Inadvertent intraoperative myelography with Hypaque: case report and discussion.

作者信息

Killeffer J A, Kaufman H H

机构信息

Department of Neurosurgery, West Virginia University School of Medicine, Morgantown 26506-9183, USA.

出版信息

Surg Neurol. 1997 Jul;48(1):70-3. doi: 10.1016/s0090-3019(96)00156-5.

Abstract

BACKGROUND

Myelography is routinely performed safely using nonionic water-soluble radiographic contrast media.

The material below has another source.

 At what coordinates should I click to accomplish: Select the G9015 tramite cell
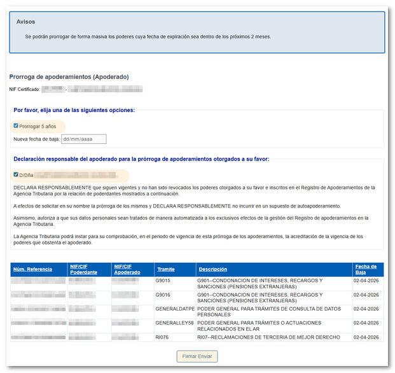(163, 280)
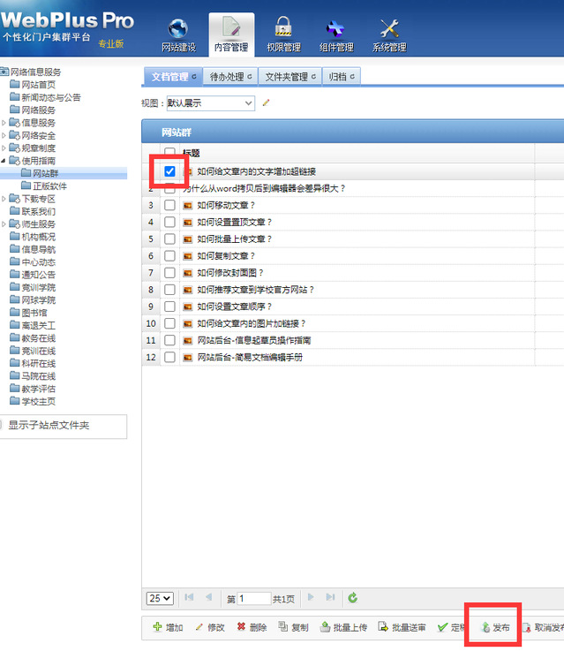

However, inadvertent introduction of ionic contrast media into the thecal space can result in a syndrome of spasms and convulsions, which can lead to death if not recognized and dealt with in a timely manner.

METHODS

We report a case of inadvertent use of the ionic diatrizoate meglumine, an ionic contrast agent, instead of a nonionic contrast agent during intraoperative myelography.

RESULTS

The patient developed a sterotypical syndrome of ascending myoclonic spasms, resulting in rhabdomyolysis. Treatment included elevation of the head, removal of cerebrospinal fluid, administration of anticonvulsants, diuresis and sedation, and neuromuscular blockade. The patient recovered well, and there were no long-term sequelae.

CONCLUSIONS

Intrathecal introduction of ionic contrast media and the resultant syndrome must be recognized promptly and treated with aggressive medical management to address rhabdomyolysis and seizures. Ionic contrast media should be stored and marked in such a way as to avoid inadvertent use in myelography.

摘要

背景

使用非离子型水溶性放射造影剂进行脊髓造影通常是安全的。然而,意外将离子型造影剂注入鞘内可导致痉挛和惊厥综合征,如不及时识别和处理可能导致死亡。

方法

我们报告了一例术中脊髓造影时意外使用离子型造影剂泛影葡胺而非非离子型造影剂的病例。

结果

患者出现典型的上行性肌阵挛性痉挛综合征,导致横纹肌溶解。治疗措施包括抬高头部、抽取脑脊液、给予抗惊厥药、利尿和镇静以及神经肌肉阻滞。患者恢复良好,无长期后遗症。

结论

必须迅速识别鞘内注入离子型造影剂及其所致综合征,并积极采取医疗措施治疗横纹肌溶解和癫痫发作。离子型造影剂的储存和标识应避免在脊髓造影中意外使用。